For that all important basis of infant-mother bonding, attachment, is not, I learnt from this article, affected by the amount of time a mother time spends with her baby. Quite a revelation since attachment theory demonstrates the opposite. Time, with intimacy and closeness, is necessarily the pre-condition for attachment which leads to a lifelong sense of security. Feminists, of course, have always resisted this inconvenient truth – whether this be the findings and analysis of the ground-breaking psychologist, the late John Bowlby, or those of the highly respected social data analyst, Jay Belsky. Professor Belsky’s recent finding is, contrary to the tenor of the article, that the less securely attached the child is to his mother, the more (not the less) he needs of his mother’s time.

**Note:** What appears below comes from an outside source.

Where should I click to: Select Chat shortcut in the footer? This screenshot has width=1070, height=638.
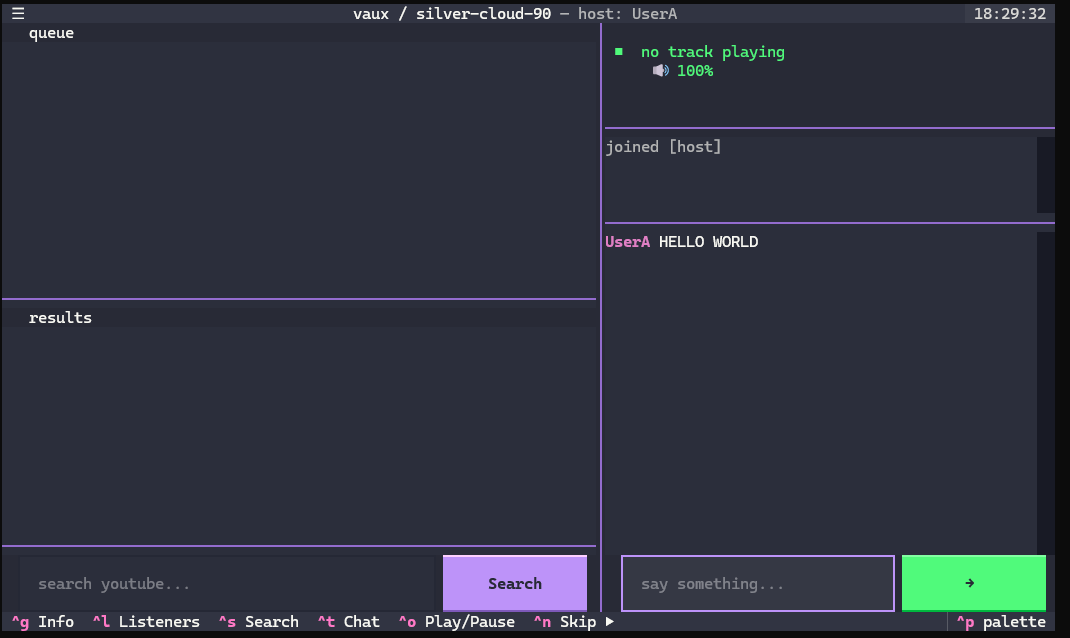[x=349, y=622]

But not to let the facts get in the way of her astonishing claim, Tanith wheels in tame clinical psychologist, Linda Blair, in support of her cause. The levels of attachment of babies whose mothers left them at three months to go to work is not significantly to different to those who didn’t this lady confidently asserts on the basis of one research study.
How this ‘evidence’ squares with the detailed and extensive research showing the negative impact of early and long hours of daycare for infants is not dealt with. Instead a highly complex area of research is picked from and over-simplified to support Tanith’s glib ‘how to avoid the mum guilt trap’ advice.
Nor are rises in cortisol levels as measured in toddlers as they adapt to the stressful experience of daycare something Tanith draws attention to even though large rises are known to cause physiological problems in children. Better that mothers remain in blissful ignorance of such matters. Better to continue to give them the spurious reassurance that it is only the quality of her time that matters not the quantity.
Of course, there is nothing new in all these hoary old chestnuts and bromides about worry not.
But the need to keep replaying this record is telling. Forty years of feminism have not yet managed to repress mothers’ instincts and doubts that explain why most first-time mums simply don’t want to return to work even when they have to; and why the majority of full-time working mothers (88 per cent) would rather work part time or stay at home with their children.
Whatever the reassurances dished out, most mums can’t in the end buy them. Acting against their instinct makes them feel guilty and for good reason
The basis of guilt is the ability to feel others’ pain and it is at its strongest in connection with a mother’s relationship to her children.
So it is little wonder that erasing mothers’ guilt is at the root of campaigns by feminists and the anti-family Marxist ideologues. They want to destroy the very social bonds and attachments that guilt strengthens.
It is for similar reasons that modernity, so influenced by left brain thinking, also translates guilt negatively, as an emotion to be derided, escaped from or avoided. Some mothers may resent it. But not liking it doesn’t mean that there isn’t something to feel guilty about.
It is a signal to examine ourselves and our consciences. Nowhere is it more needed than where babies and children and their survival is concerned.
Ms Carey and Linda Blair would have us turn off this vital personal alarm system. Their advice may seem superficial but it is dangerous and has already proved so in undermining the motherhood instinct.